Although planned for areas subject to periodic winds of gale force, the unique home has other unusual features that adapt it to luxurious living in any climate. Constructed of light steel channels and I-beam sections bolted together, the house has insulated walls faced on the exterior with semiflexible waterproof plywood. The entire structure rests on flanged wheels similar in construction to those found on a highway or railroad drawbridge. These run on three separate circular tracks: an inner track twelve feet in diameter, a second, placed just below the exterior walls, measuring thirty-one feet in diameter, and an outside, sixty-eight foot track for a wheel located at the pointed tip of the dwelling and cleverly concealed by an indoor living-room flower-bed.

A cantilevered floor covered with boiler plate extends beyond the outside walls for a distance of four feet to prevent driving rains from beating into the pit below the house, and to form an apron for the garage, a platform for the entrance doorways, and a ledge for flower boxes. Electricity enters the building through the inner track, while the water-supply and sewage pipes come in underground at the axis on which the house turns, swivel joints being provided to connect the stationary exterior pipes with those which are attached to the dwelling.

Inside the house, the first floor provides an entrance hall, a triangular living room with a built-in dining section on one side and a built-in library nook on the other, a kitchen, laundry, heater room, and a garage having space for a workbench and a trapdoor that provides access to the piping, wiring, and track mechanisms in the foundation pit below.
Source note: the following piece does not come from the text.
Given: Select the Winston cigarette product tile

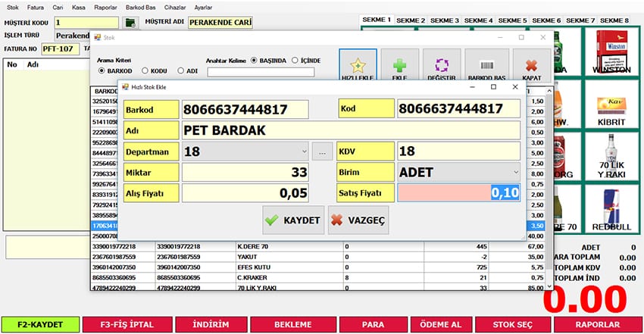Looking at the screenshot, I should (x=613, y=52).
Upstairs there are three large bedrooms, two baths, and a spacious open sun deck. Garage doors, and most of the broad expanse of glass windows, slide into the walls.

Merely by selecting the desired push button on a central control board, the entire house may be rotated to face rooms toward or away from the sun or to point bedroom windows toward a cooling breeze.

9 Comments »

  1. it really sucks though when your house lands on the bankrupt wedge

    Comment by simone — April 18, 2008 @ 1:28 am

  2. That would be a vomit comit in Alberta.
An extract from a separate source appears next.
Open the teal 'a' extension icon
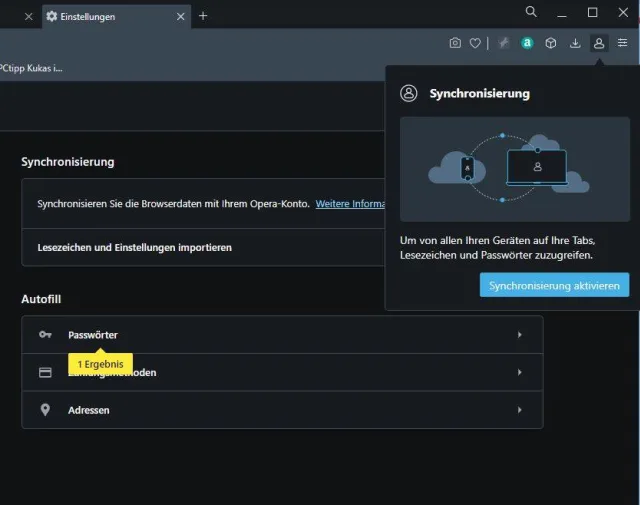This screenshot has height=505, width=640. [526, 43]
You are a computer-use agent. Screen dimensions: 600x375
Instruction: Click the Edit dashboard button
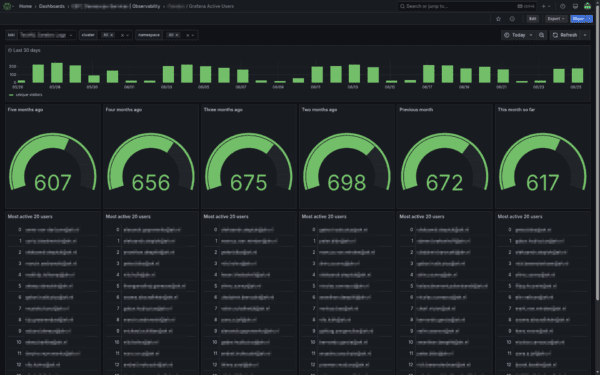533,19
    Comment by Blurgle — April 18, 2008 @ 1:31 am

  3. That’ll work

    Comment by HairyFriend — April 18, 2008 @ 2:57 am

  4. Did anyone notice that in this Post-Apocalypse after hurricane world, there is a caveman fighting with a dog over a bone?
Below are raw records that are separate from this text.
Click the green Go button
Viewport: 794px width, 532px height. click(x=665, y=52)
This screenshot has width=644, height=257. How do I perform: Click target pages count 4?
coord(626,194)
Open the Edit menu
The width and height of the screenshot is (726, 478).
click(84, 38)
    Comment by e-ville genius — April 18, 2008 @ 8:35 am

  5. e-ville genius » Wow, good catch!

    Comment by Charlie — April 18, 2008 @ 9:24 am

  6. I notice that the freshwater pipe is surrounded by the wastewater pipe. I sure hope the seal holds.

    Comment by Ernie — April 18, 2008 @ 5:23 pm

  7. ok, so no one got that i was trying to make a wheel of fortune reference

    Comment by jinxdefenestrated — April 18, 2008 @ 5:48 pm

  8. Also, the pointy end overhangs INTO the circular driveway just enough that it’ll hit the car.

    Comment by nlpnt — April 18, 2008 @ 6:26 pm

  9. I wonder how many RPM it can get at full speed.